Mais c'était une université très conflictuelle, contrôlée par le Parti marxiste, léniniste, stalinien maoïste, hautement politisé, qui a même jeté un économiste dans l'auditorium de la faculté de médecine, comme candidat à la présidence de la république. qu'un jour il était un allié du président actuel.

Lors de la réunion au cours de laquelle le directeur du Réseau paysan La Esperanza a demandé si les médecins et les dentistes étaient d'accord avec l'embauche de médecins cubains, seule Máxima a donné son vote en faveur, mais cela n'a pas empêché les Cubains d'être embauchés. .

À El Banano, un médecin cubain nommé Beatriz, travaillait dans le sous-centre, tous deux ont convenu avec Máxima de mener des campagnes de vaccination et de prévention des maladies.

- Ils disent que le gouvernement cubain exploite les médecins qui travaillent en Equateur ? - était la question directe de Máxima à Beatriz.

-Eh bien, maintenant les médecins cubains sont un produit d'exportation de mon pays. Nous vous donnons autant de revenus que le tourisme. Nous travaillons en Afrique, en Amérique latine, surtout là où il y a des gouvernements dits progressistes, comme Lula au Brésil, Chávez au Nicaragua, Evo Morales en Bolivie et ici en Équateur.

-Mais tu ne m'as pas répondu s'ils les explosent ou pas ?, insista Maxima.
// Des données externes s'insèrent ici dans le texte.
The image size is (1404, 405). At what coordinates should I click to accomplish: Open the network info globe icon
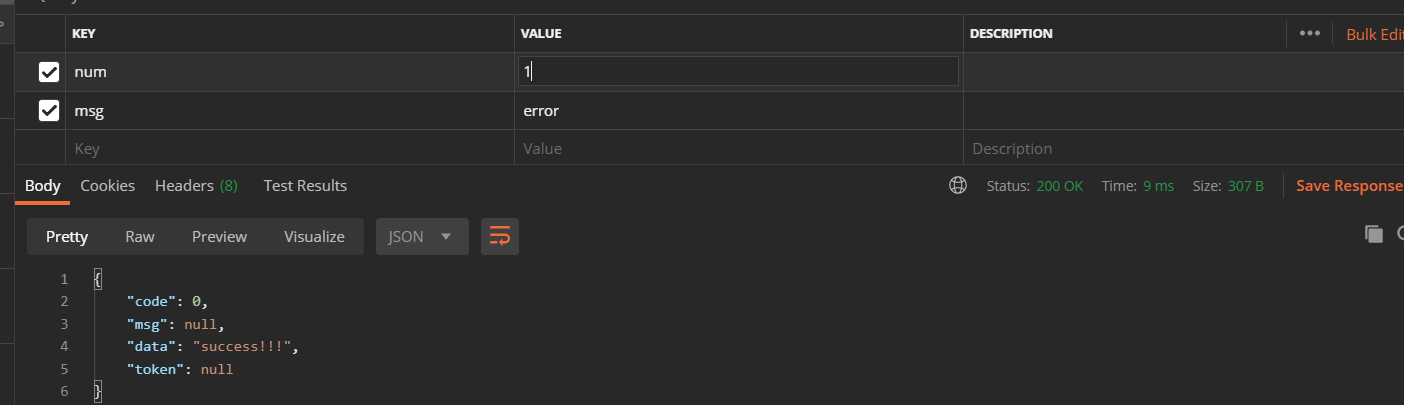(958, 186)
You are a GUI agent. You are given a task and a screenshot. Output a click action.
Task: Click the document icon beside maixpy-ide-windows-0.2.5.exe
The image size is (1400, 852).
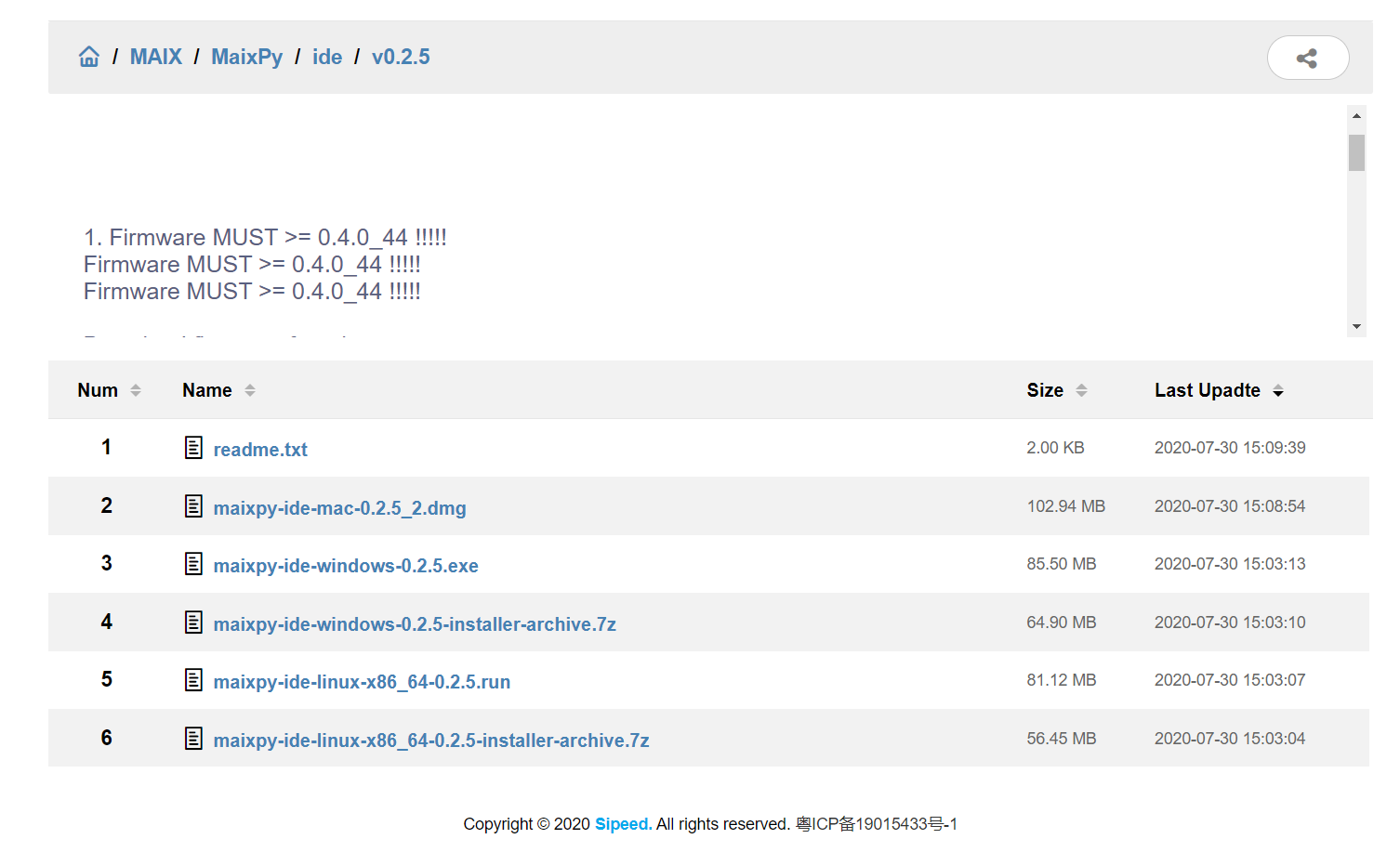coord(193,564)
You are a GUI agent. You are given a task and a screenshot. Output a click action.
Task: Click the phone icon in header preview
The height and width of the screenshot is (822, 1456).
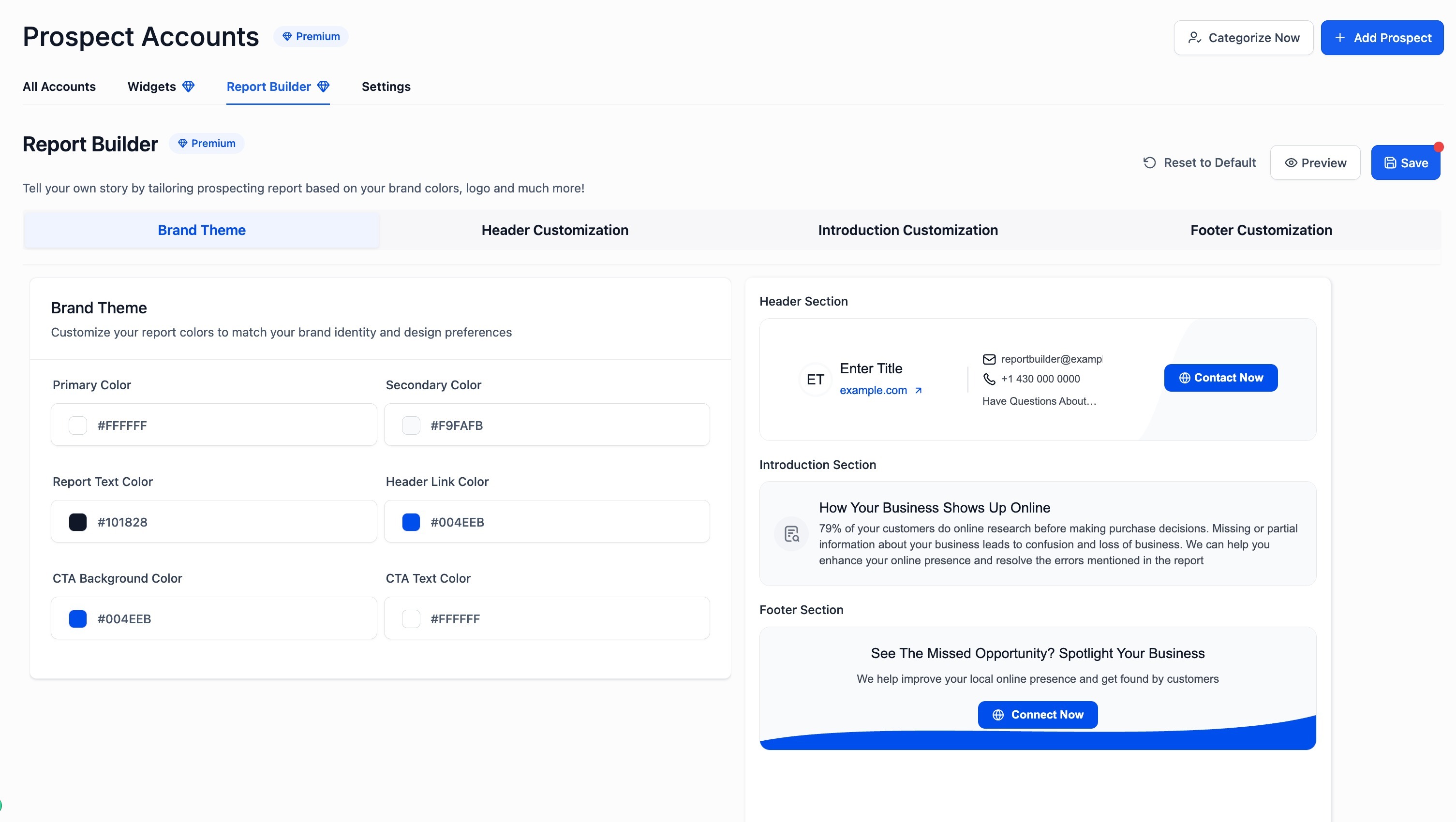click(989, 379)
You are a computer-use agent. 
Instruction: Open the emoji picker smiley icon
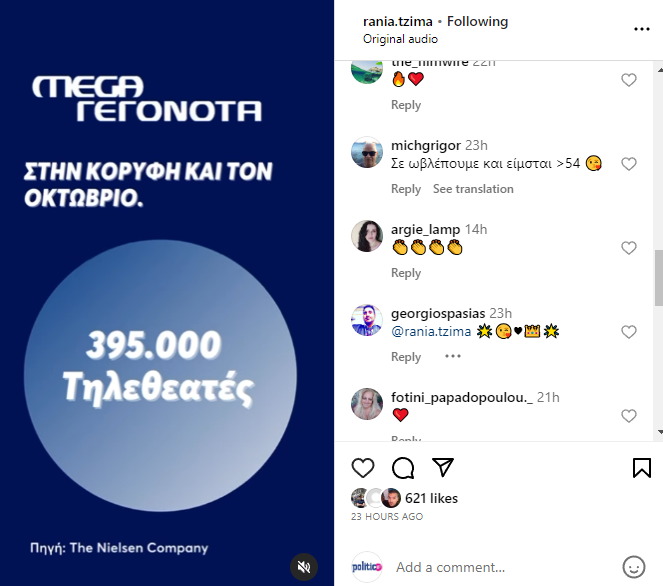[634, 567]
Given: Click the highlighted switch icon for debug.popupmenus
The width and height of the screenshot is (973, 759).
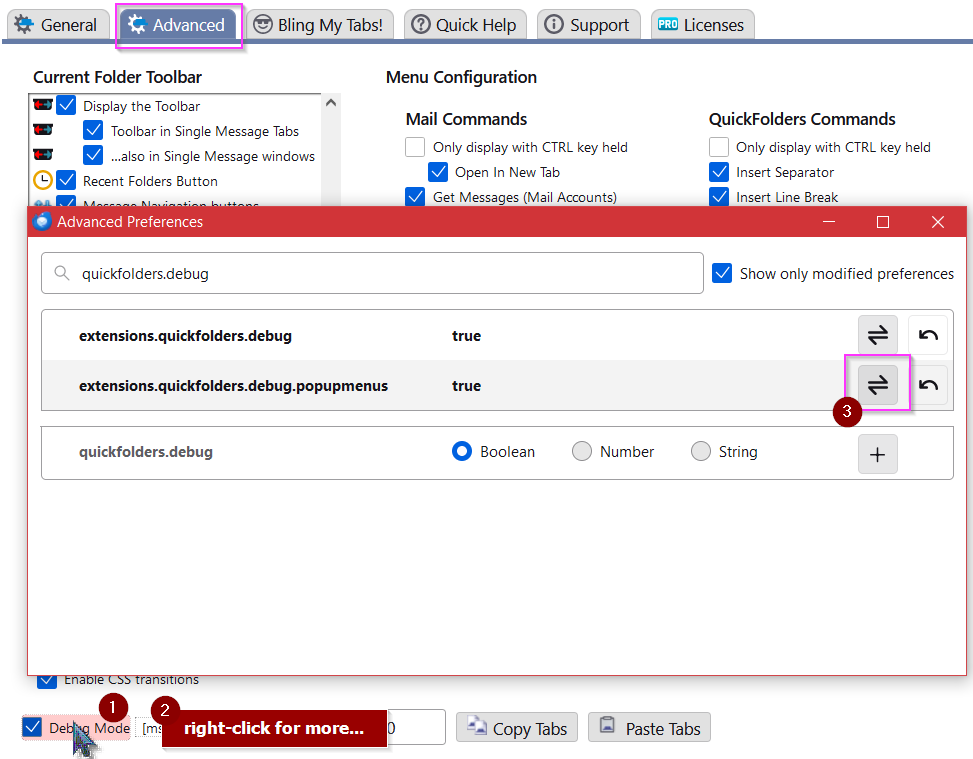Looking at the screenshot, I should 877,384.
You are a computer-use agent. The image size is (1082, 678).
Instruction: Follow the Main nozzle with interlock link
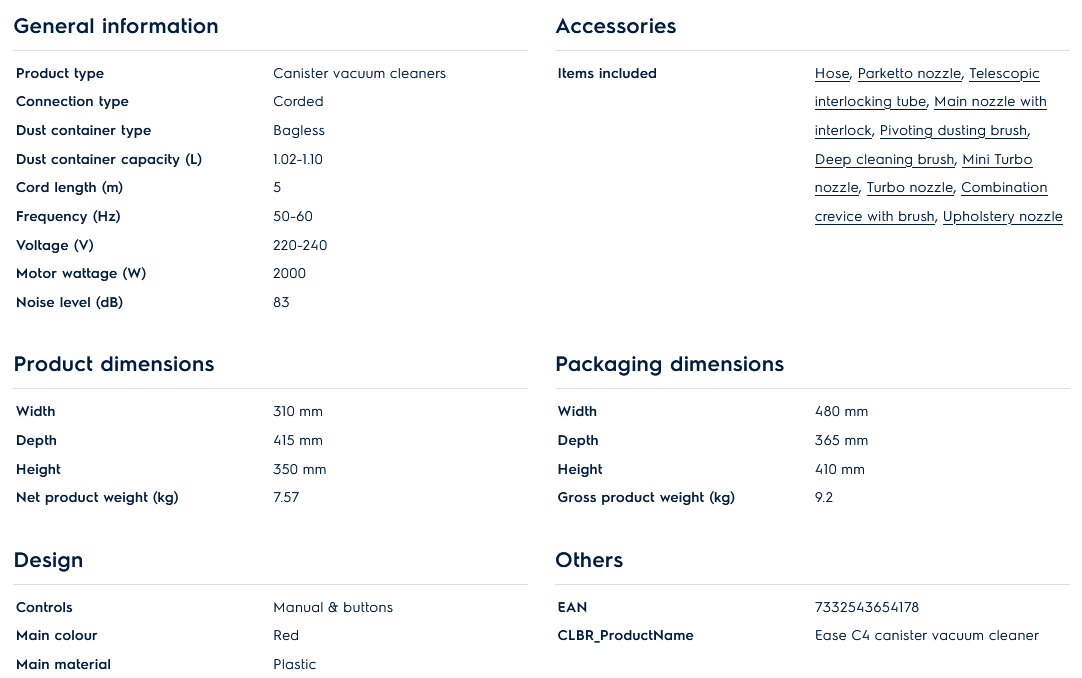point(990,102)
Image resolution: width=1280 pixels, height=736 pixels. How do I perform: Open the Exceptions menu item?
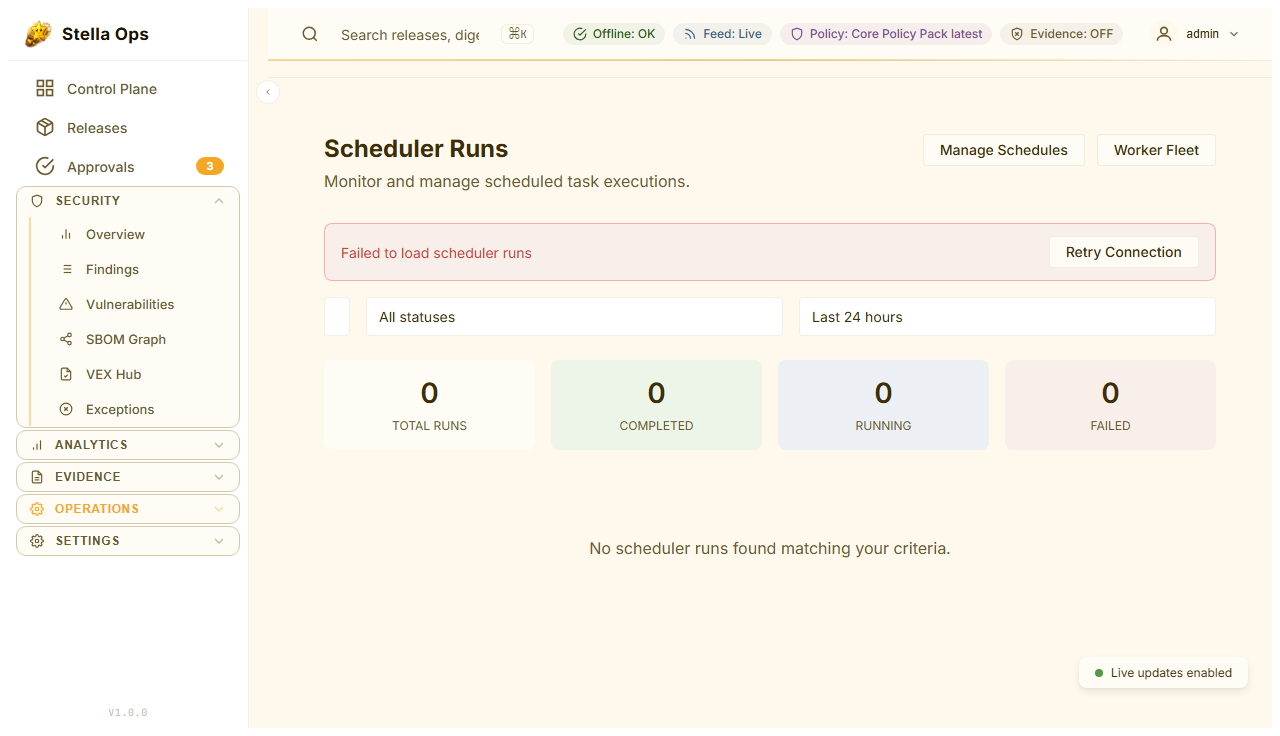click(x=119, y=409)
- Eh bien, ce qui se passe, c'est que le gouvernement de l'Équateur paie le gouvernement de Cuba, ce qu'un médecin gagne ici, mais à Cuba, c'est beaucoup d'argent. Le gouvernement cubain nous donne une partie de notre salaire pour bien vivre dans le pays, mais le reste leur appartient.

- Combien gagnes tu?

- Le gouvernement de Cuba facture au gouvernement de l'Equateur 1600 dollars, plus ou moins pour chacun de nous, ce que je suppose est ce que vous gagnez en tant que médecin ici, il nous en laisse la moitié.

 Vous sentez-vous exploité? - lui a demandé Máxima alors qu'ils gravissaient la pente de la rue principale de Las Gaviotas.

Parfois oui et parfois non. Ce qui se passe, c'est que les médecins qui travaillent dans le Réseau rural de santé sont payés directement par la Sécurité sociale. Ils gagnent deux fois plus que nous, ils peuvent aussi avoir une résidence équatorienne après 5 ans, pas nous, mais grâce au gouvernement de mon pays j'ai pu voyager à travers l'Afrique, l'Amérique latine et de nombreux pays.

Souvent, lorsqu'elle se rendait à Quito chaque week-end, elle rencontrait avec elle Laura, une autre médecin cubaine qui travaillait dans le Réseau de santé paysanne, mais qui se sentait déjà plus équatorienne que cubaine, car elle gagnait tout son salaire pour elle-même.

-Comment ça va? -Il a demandé à Laura alors qu'ils se rendaient à Quito en bus.

"Je ne sais pas s'ils vont renouveler notre contrat", a-t-il répondu.

-  Ce qui se passe?

 Le gouvernement de l'Équateur a des problèmes en raison de la chute des prix des matières premières. De nombreux médecins qui travaillaient pour le ministère de la Santé n'ont plus vu leurs contrats renouvelés.

Pensez-vous que vous devrez retourner à Cuba?

Dieu ne veut pas. Les choses ne sont pas très bonnes. Je pense qu'une période difficile s'annonce pour les gouvernements progressistes.

L'Équateur se porte très bien avec le gouvernement, mais en Argentine et à Basil, les choses ne vont pas bien.

Le Brésil ne peut pas faire mieux. Il a même organisé les Jeux olympiques et maintenant le Máxima, qui se dispute la Coupe du monde.

Le Brésil est devenu fou et gaspille de l'argent pour ces événements.

Au moment où il arriva au dispensaire, les garçons avec qui il suivait une thérapie théâtrale s'étaient rassemblés devant la télévision du dispensaire. C'était le match Brésil Allemagne au Brésil.